O filme é hábil em não limitar seu foco, mas se permite dispersá-lo por uma serie de outros personagens (alguns em cena por pouquíssimos minutos, como a irmã da namorada) que apresentam variações sobre a mesma insatisfação e formas distintas de lidar com ela. Listen Up Philip trata o incomodo e desconexão de seu protagonista não só com grande seriedade, mas o reimagina como peça de uma tapeçaria de descontentamento; é um filme que busca sempre um gesto maior num universo de cinema que geralmente prega o gosto pela observação pequena.

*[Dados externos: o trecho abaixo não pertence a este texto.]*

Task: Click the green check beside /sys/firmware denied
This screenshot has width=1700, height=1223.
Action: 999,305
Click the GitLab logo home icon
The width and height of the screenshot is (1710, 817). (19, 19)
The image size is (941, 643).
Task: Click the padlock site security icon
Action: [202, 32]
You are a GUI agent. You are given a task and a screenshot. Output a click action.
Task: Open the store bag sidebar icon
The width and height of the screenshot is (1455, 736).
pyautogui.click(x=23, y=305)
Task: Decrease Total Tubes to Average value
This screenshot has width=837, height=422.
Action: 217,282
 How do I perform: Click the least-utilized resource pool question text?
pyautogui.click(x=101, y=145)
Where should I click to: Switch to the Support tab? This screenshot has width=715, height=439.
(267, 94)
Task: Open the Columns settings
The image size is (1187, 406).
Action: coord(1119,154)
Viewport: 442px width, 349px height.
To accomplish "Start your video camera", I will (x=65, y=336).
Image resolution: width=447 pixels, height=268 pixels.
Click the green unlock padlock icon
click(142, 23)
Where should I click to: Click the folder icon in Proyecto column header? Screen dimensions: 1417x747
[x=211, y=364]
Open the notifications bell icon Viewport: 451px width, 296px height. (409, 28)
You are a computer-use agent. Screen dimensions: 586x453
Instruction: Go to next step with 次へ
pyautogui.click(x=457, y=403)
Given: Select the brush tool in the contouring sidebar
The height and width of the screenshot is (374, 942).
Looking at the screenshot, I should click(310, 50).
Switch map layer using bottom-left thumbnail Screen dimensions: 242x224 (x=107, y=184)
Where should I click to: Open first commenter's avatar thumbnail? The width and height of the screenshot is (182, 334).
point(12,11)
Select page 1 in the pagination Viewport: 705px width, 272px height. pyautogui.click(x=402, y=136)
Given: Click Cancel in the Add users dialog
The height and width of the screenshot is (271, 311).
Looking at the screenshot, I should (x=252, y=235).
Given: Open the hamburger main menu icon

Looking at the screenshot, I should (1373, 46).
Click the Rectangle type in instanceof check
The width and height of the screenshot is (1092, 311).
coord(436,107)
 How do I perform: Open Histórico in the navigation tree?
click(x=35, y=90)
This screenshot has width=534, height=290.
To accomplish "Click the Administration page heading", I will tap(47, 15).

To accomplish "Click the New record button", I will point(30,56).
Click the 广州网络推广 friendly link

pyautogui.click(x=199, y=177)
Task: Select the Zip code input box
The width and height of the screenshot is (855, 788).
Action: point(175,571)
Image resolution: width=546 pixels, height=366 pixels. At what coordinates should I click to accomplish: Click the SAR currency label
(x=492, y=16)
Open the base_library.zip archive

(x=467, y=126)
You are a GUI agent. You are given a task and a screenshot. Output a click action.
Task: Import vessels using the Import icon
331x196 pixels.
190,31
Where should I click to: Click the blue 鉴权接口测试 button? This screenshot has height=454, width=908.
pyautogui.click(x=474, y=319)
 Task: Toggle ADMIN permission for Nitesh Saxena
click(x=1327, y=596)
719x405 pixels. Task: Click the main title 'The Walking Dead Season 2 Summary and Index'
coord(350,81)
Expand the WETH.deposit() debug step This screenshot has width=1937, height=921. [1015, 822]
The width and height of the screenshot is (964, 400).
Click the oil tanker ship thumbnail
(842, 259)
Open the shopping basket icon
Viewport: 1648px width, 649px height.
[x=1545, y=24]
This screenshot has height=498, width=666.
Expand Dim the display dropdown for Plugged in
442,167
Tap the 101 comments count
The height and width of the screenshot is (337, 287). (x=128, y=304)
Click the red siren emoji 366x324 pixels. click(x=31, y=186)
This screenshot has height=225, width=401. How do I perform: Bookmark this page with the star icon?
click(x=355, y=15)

Se Listen Up Philip é cuidadosamente construído para expor suas estruturas ficcionais – o filme se expõe como peça de ficção de maneira similar à maioria dos romances de Philip Roth a partir de meados dos anos 1980 – é porque seu interesse maior é justamente o possível papel de filtro desta mesma ficção. Perry é fascinado pela ideia do escritor turrão e insociável capaz de produzir uma obra literária de vigor, mas não porque este gera um grande personagem em si, e sim por como a literatura com um pé na auto-ficção permite observar este processo de encarar todas aquelas relações como ficção. A misantropia de Philip apenas reforça o desejo por esta ficção. O movimento de Perry para um formato mais mainstream não deixa de se encaixar muito bem nesta desconstrução de literatura: todos aqui assumem papéis no que seria o grande romance da vida de Philip, e praticamente todas as sequências tendem a funcionar como encontros a dois, nos quais cada ação é acompanhada de uma possível outra forma de interpretá-la, uma outra possibilidade de encaixá-la numa narrativa daquela relação, uma maneira de tornar a desconexão perante o mundo um pouco mais suportável.